Heureusement nous ne l’avons pas vue de plus près.

Restent les petits courants ascendants artificiels, c’est-à-dire produits par la configuration du terrain.

Un beau spécimen de ce genre de courant est juste situé en vue de mes fenêtres. Le perchoir des vautours, dont j’ai déjà parlé, est une immense carrière demi-circulaire, ayant des parois verticales de cinquante à soixante mètres de hauteur. Une lunette des anciens télégraphes est braquée à poste fixe sur ce point ; je n’ai donc qu’à enlever l’obturateur pour être transporté par le grossissement assez près du perchoir pour ne rien perdre de ce s’y passe. Voici ce qu’on y voit quand le vent du nord-est souffle fort.

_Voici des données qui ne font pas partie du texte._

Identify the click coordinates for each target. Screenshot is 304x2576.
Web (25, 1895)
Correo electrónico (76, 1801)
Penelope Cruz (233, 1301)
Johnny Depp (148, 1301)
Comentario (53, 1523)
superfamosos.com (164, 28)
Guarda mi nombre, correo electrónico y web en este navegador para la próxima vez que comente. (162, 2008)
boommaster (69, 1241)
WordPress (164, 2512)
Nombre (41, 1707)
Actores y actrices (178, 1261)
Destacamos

Tout oiseau qui vole dans cette moitié de cirque semble être changé en ballon ; il produit l’ascension sans le vouloir. Il n’a plus à lutter contre l’attraction, mais contre le courant ascendant, et s’il a l’intention de ne pas s’élever il est forcé de plier fortement les ailes.

Si on va étudier de près cette action particulière du vent et qu’on se place au sommet de la carrière, le spectacle devient souverainement intéressant. La raison reste confondue par la vue de ces ascensions aérostatiques des énormes vautours qui montent devant le spectateur comme autant de ballons.

L’oiseau sait deviner ces courants, cela se voit ; il a la prescience des mouvements de l’air, aussi se livre-t-il avec plaisir à cet ascenseur dès qu’il a à monter.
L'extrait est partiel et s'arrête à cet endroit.